Котляревский хотел было добавить, что посланец, избранный Обществом, оказался интересным молодым человеком, он доставил немало приятных минут своими рассказами о Санкт-Петербурге, о вечере у госпожи Державиной и так понравился, что и Новиков, и братья Муравьевы-Апостолы просили его задержаться в Полтаве, погостить у них. Но всего приятнее то, что Туманский, еще совсем юный, только вступающий в жизнь, очень трезво и верно судит о современной литературе, 'знает ее и, несомненно, сам пишет, хотя и стесняется говорить об этом. Однако Иван Петрович ничего этого не написал, письмо было сугубо деловым. Поэтому он сразу же перешел к сути:
«Желая быть полезным Обществу, сколько силы мои позволяют, жертвую в пользу оного 40 экземпляров малороссийской «Энеиды», которую вслед за сим доставляю; Вас же, милостивый государь, покорнейше прошу быть ходатаем у Общества, не отвергнуть малого моего приношения...» Подписавшись, поставил дату: «Октябрь 28 дня, 1821 года».
Письмо написалось сразу, без помарок, единым духом.
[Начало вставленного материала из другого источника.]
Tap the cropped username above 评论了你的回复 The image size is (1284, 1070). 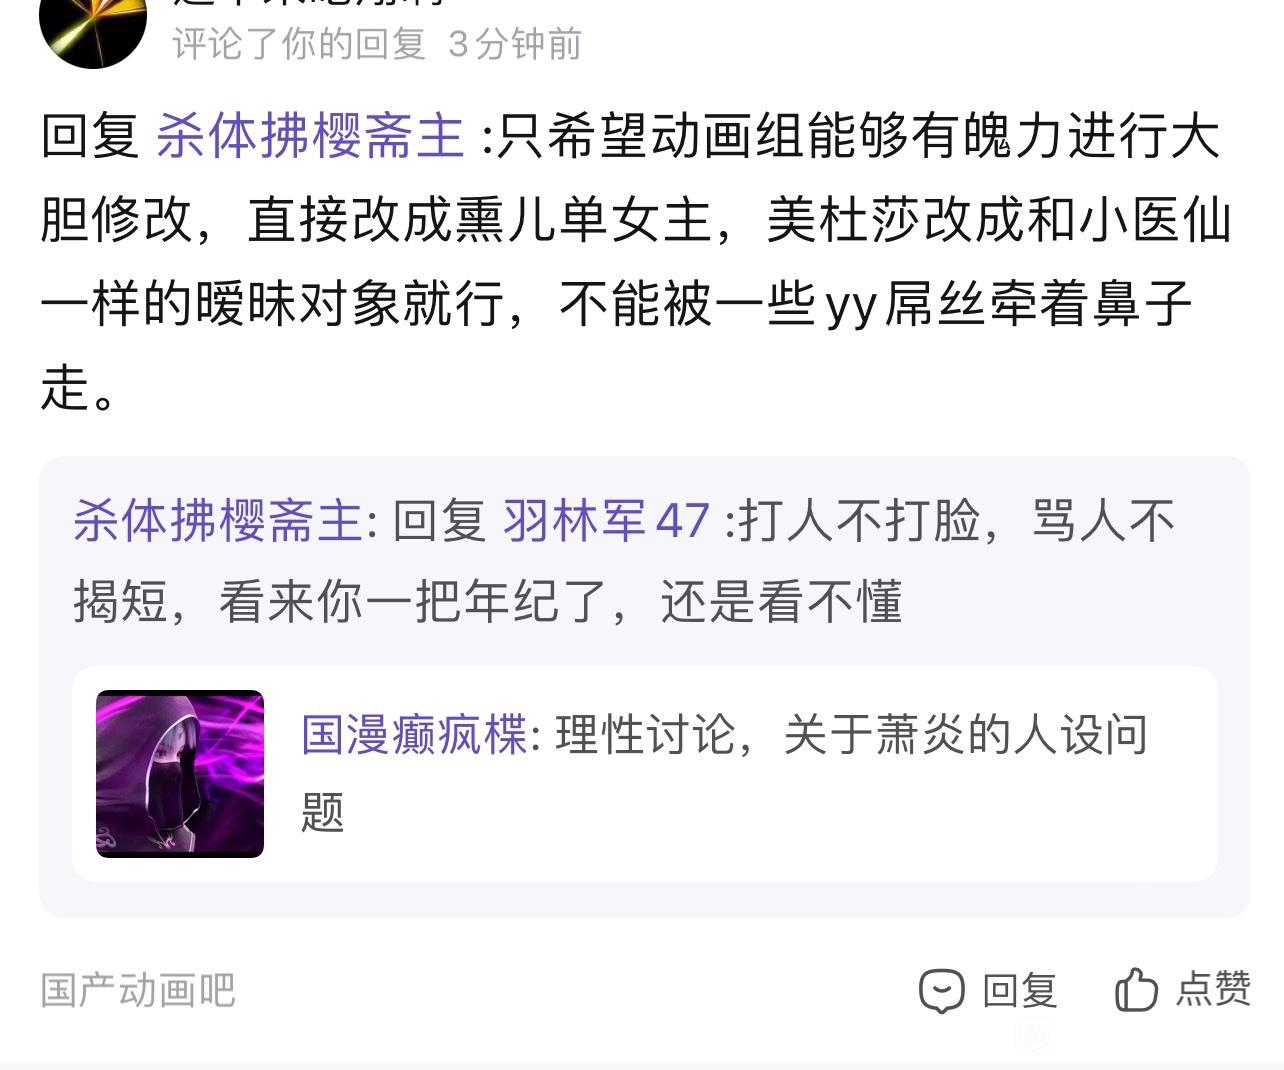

Конечно же было бы лучше поехать в Санкт-Петербург самому, встретиться с Глинкой, Гнедичем, другими членами «ученой республики», но, к сожалению, неосуществима такая поездка, во всяком случае, пока: и свет неблизкий, и предстоит неотложная работа с «Энеидой», есть и другие заботы — не окончено дело с Плахотннченко и, разумеется, пансион на сколько-нибудь продолжительное время оставить невозможно. Вот и сиди, пан майор, дома.
Иван Петрович прислушался: в соседней комнате возилась Мотя, затем вышла на кухню, застучала заслонкой печи. Рано она поднимается и допоздна на ногах, каждую минуту находит себе занятие, хотя, казалось, какие особые дела в его холостяцком хозяйстве. И ничего ей не скажи, напомни об отдыхе — обижается: «Я еще, кажется, не старуха — зачем же сидеть сложа руки среди бела дня?»
Добрый человек в доме — счастье. Была бы жива матушка, она бы с Мотей подружилась непременно. Который год, как похоронил ее, а все видится живой, вот вышла куда-то, но скоро вернется, войдет в комнату, увидит, что ои работает, и ничего не скажет, принесет и молча, чтобы не отвлекать от занятий, поставит на стол кринку молока топленого, или холодного хлебного квасу, или узвару, вкуснее которого ничего нет в целом свете.
Время уходит быстро, не заметил, как побелели виски, серебром покрыло голову и путь к последнему приюту все короче... Но, боже мой, о чем это он вдруг? Забот у него нынче столько, а он расчувствовался, некому обругать, отрезвить, ей-право...
Закончив письмо, Иван Петрович посыпал его песком, подул немного, вложил в конверт и сразу же засобирался: день предстоял не легкий, маетный, а времени в обрез. Прежде всего намерен был зайти в больницу, справиться у лекаря, как дела у Лаврина: не хуже ли ему и не вмешался ли господин душевладелец, не вздумал, чего доброго, прервать лечение?
Затем — пансион. Вчера из-за поездки в село не был там — и душа неспокойна, хотя и есть кому присмотреть за воспитанниками, а все же свой глаз, недаром говорится, — алмаз, никто не заметит, а он увидит огрех, какой-либо недосмотр и тут же вмешается, поправит, а то ведь может и неприятность случиться, и не о себе он, понятно, беспокоился — прежде всего о детях.
После пансиона сразу же — к Новикову, благо канцелярия, где сидит Михайло Николаевич, на той же, что и пансион, плошади. К Новикову двойной интерес нынче: прежде всего, в каком состоянии дело пана Калистратовича, не вышло ли повеление князя о суде чести над ним? Хорошо бы это устроить, тогда, может, и другим душевладельцам не повадно было бы измываться над несчастными поселянами. Справившись об этом, уже в конце, как бы между прочим, он спросит о вчерашнем вечере: с чего вдруг Новикову взбрело на ум приглашать его? Неужто ради одного знакомства с Муравьевым-Апостолом-младшим? Как бы там ни было, чувство подсказывает: что-то еще хотел Новиков. Но что? Зная его характер — довольно скрытный, твердый, — ответа прямого не добьешься, если только случайно не проговорится. И все же не мешает встретиться.